═════ DOCUMENT SEGMENT ═════

The eighth commandment forbids misrepresenting the truth in our relations with others. This moral prescription flows from the vocation of the holy people to bear witness to their God who is the truth and wills the truth. Offenses against the truth express by word or deed a refusal to commit oneself to moral uprightness: they are fundamental infidelities to God and, in this sense, they undermine the foundations of the covenant.– Catechism of the Catholic Church #2464
It is by loving that the God-who-is-Love is proclaimed to the world: not by the power of convincing, never by imposing the truth, no less by growing fixated on some religious or moral obligation. – Pope Francis
So, how are we to navigate through this murky era, when the truth is so often watered down or warped to fit particular views?
What I offer here are some tips developed from my study of history, propaganda, media and politics. (Being a history major in college really has served me well!) Last summer, I shared many of these tips and resources to a group at my place of ministry and heard that they were very helpful; I have been meaning to share them with you, Messy Jesus Business readers, ever since. The day has finally come!
First, one of the confusing parts of this time is that many phrases and words are being tossed around, and a lot of people don’t really know what the terms mean. Let’s start with a glossary.

═════ PROVIDED MATERIAL ═════

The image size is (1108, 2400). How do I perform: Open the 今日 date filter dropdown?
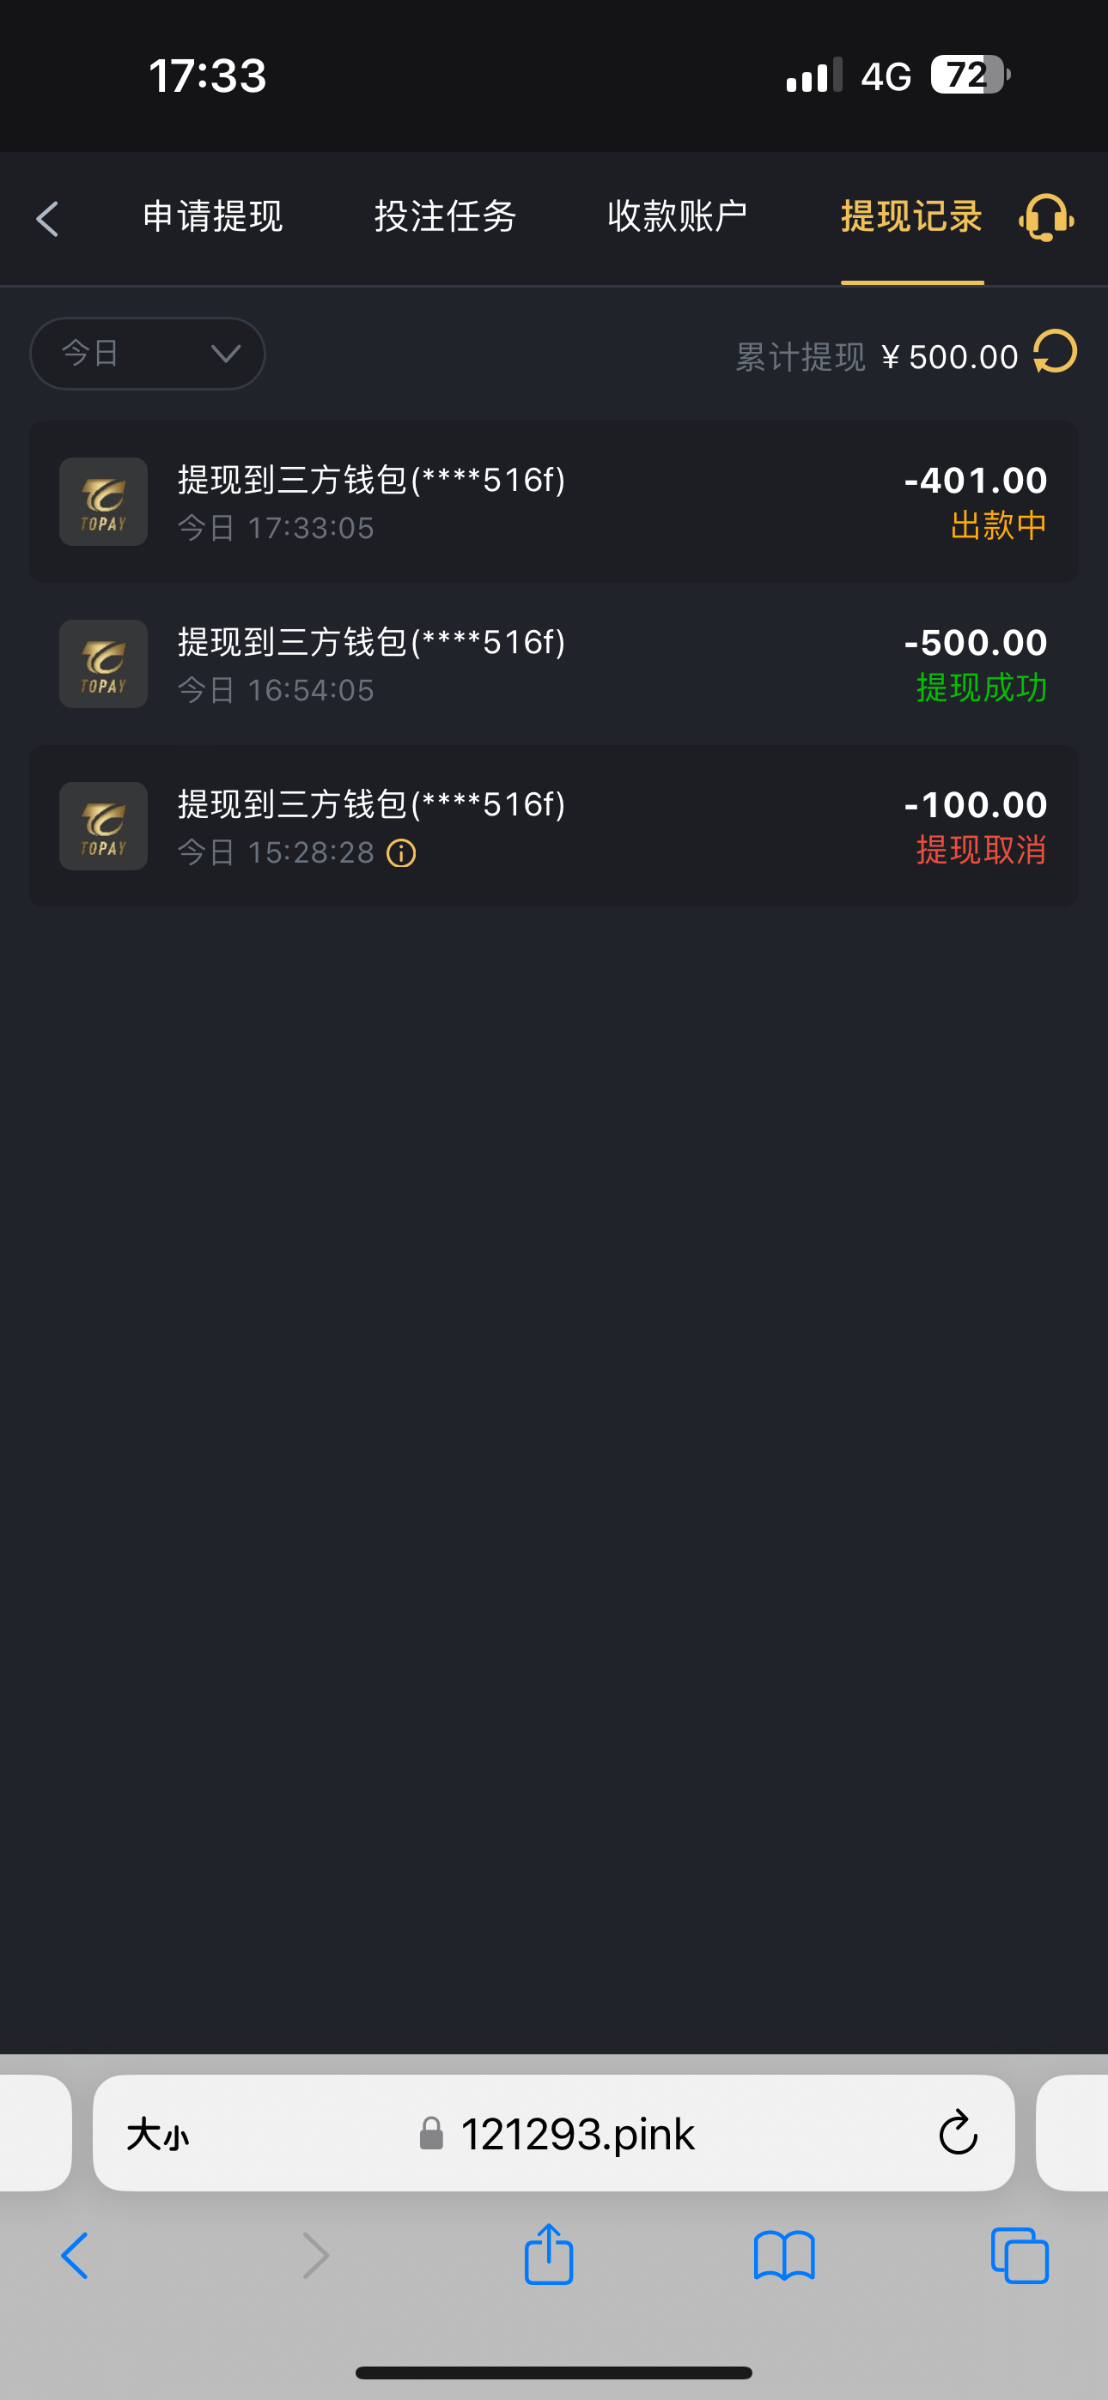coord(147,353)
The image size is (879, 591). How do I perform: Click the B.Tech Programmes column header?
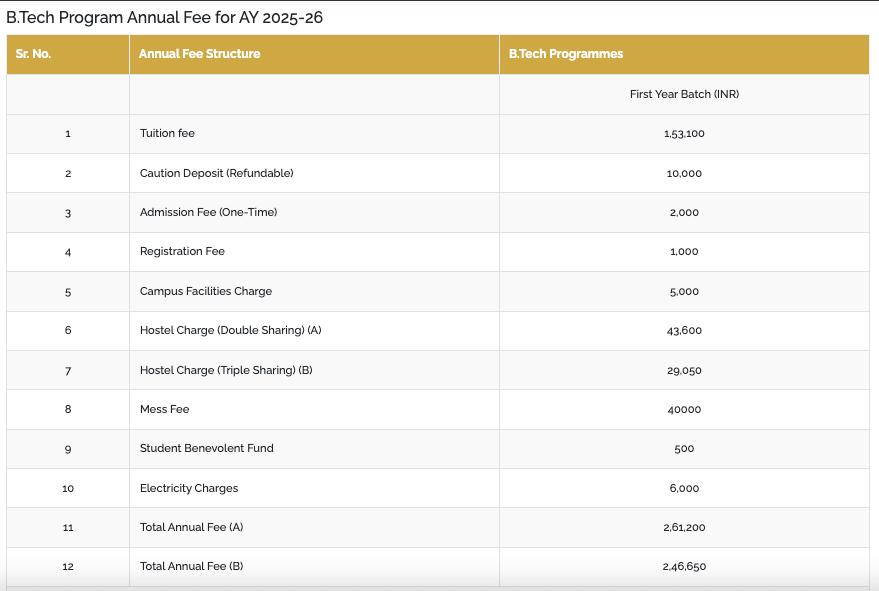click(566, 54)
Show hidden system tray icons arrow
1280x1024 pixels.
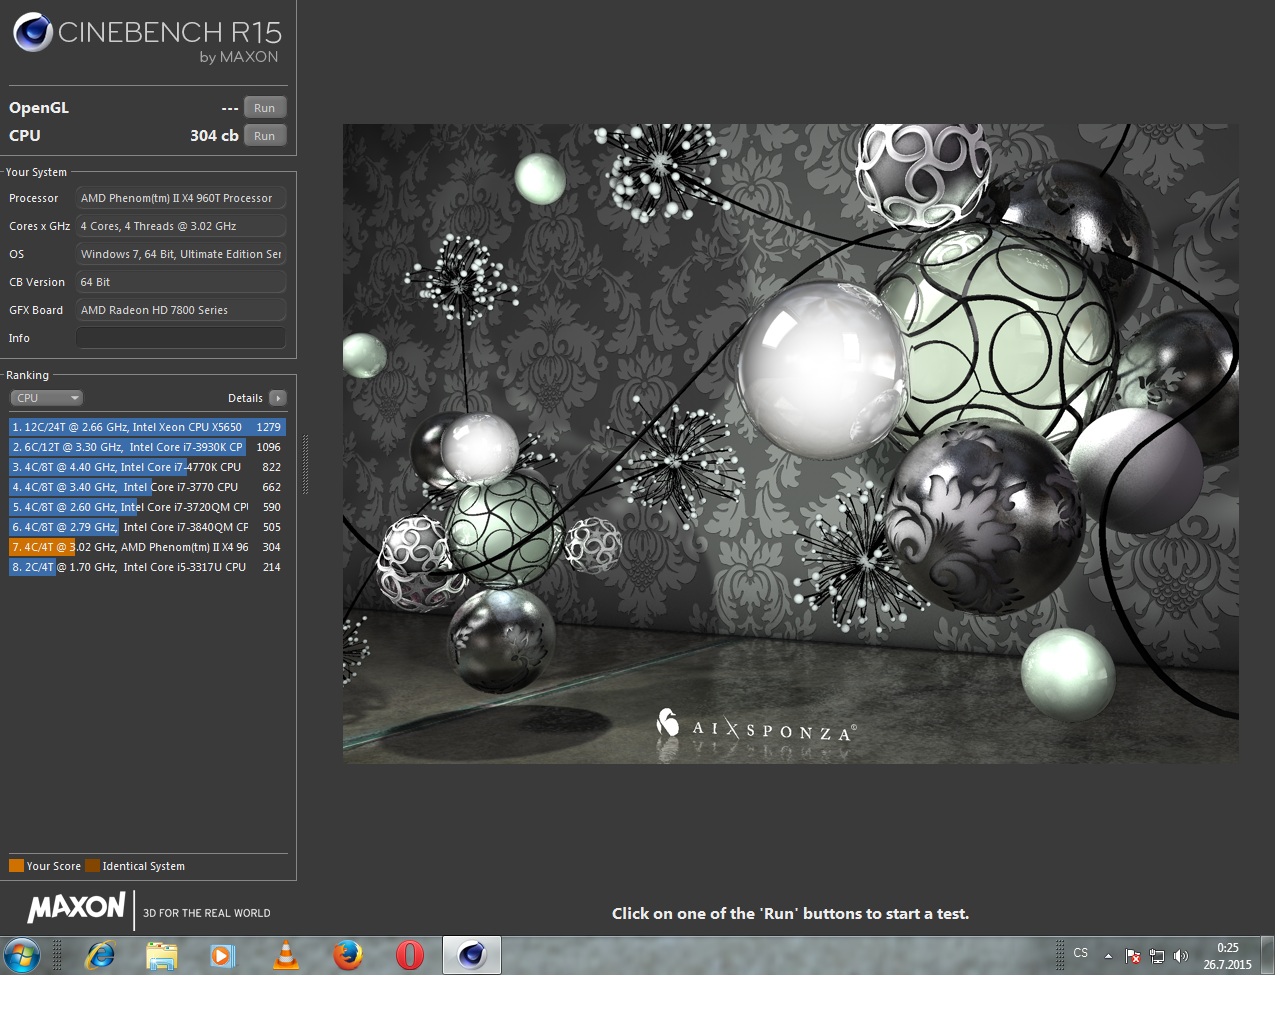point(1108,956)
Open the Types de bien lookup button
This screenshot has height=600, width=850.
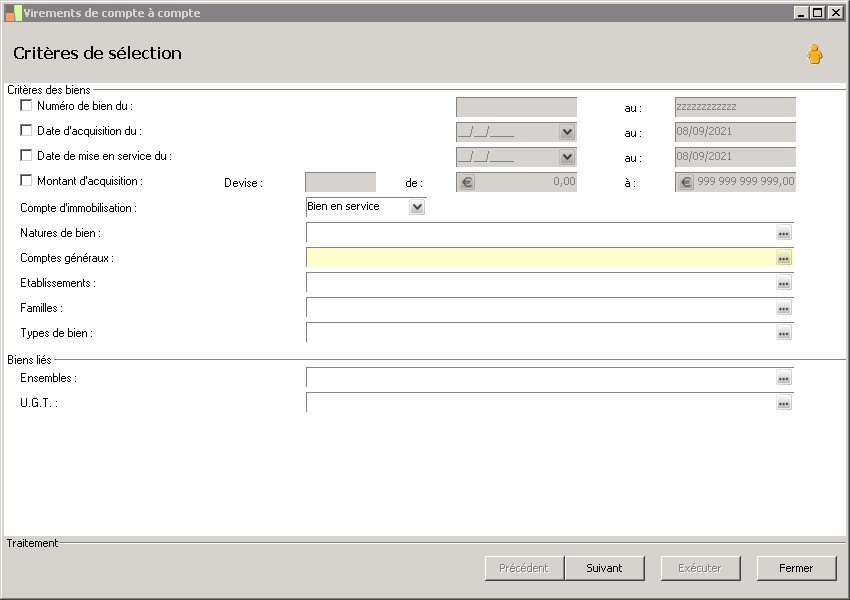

═════

• [TASK SET]:
[1] In the post on truth, why does the author begin with a glossary? Answer in one to three sentences.
[2] According to the post on truth, what did the author major in during college?
[3] Resume the post on truth from its last sentence shown.

• [PER-TASK ANSWERS]:
[1] Many phrases and words are being tossed around right now, and a lot of people don't really know what the terms mean. That confusion is one of the things that makes this time hard to navigate, so the author defines the terms first.

[2] History.

[3]
Absolute Truth = Facts which exist without being dependent upon anything else, such as one’s perspective or opinions.
Alternative Facts = Un-factual information, false information.
Bias = Prejudice in favor of or against one thing, person or group compared with another, usually in a way considered to be unfair.
Confirmation Bias = The tendency to interpret new evidence as confirmation of one’s existing beliefs or theories.
Fake News = Propaganda or false information published under the guise of being authentic news.
Objective Truth = Not influenced by or based on personal feelings or opinions.
Post Truth = Debate is framed largely by appeals to emotion, which are disconnected from facts.
News = Factual journalism regarding events
News Analysis = Opinion and commentary on the news.
Satire = The use of humor, irony, exaggeration or ridicule to expose or criticize.
Subjective Truth = Based on or influenced by personal feelings, tastes, or opinions.
DO YOUR HOMEWORK, DEVELOP YOUR SKILLS
I am growing increasingly convinced that anyone who consumes information in this modern world has a civil duty to develop their skills and critical reading eye. For example, I like how On The Media suggests we spot Fake News.
Similarly, it is crucial that readers can recognize bias and are aware what type of slant sources are likely to make. I find this chart quite accurate and helpful.
CONVERSE WITH COMPASSIONATE CURIOSITY IN PURSUIT OF THE ABSOLUTE TRUTH
Look back at the definitions of Absolute Truth, Objective Truth and Subjective Truth. In our post-modern world, there is a common temptation to let the opinions and beliefs held by another be “their truth” while one maintains “my own truth.” When I hear that folks say things like “believe what you want, I know what I believe” I get frustrated and wonder why we dismiss one another, why we don’t believe that others can help expand our thinking, perspective. Only through community and in relationship can we gain a more complete picture of the objective truth, what we all are here seeking to understand.
Have mercy on me for my terrible clip art, but here’s an image that shows the different types of truth.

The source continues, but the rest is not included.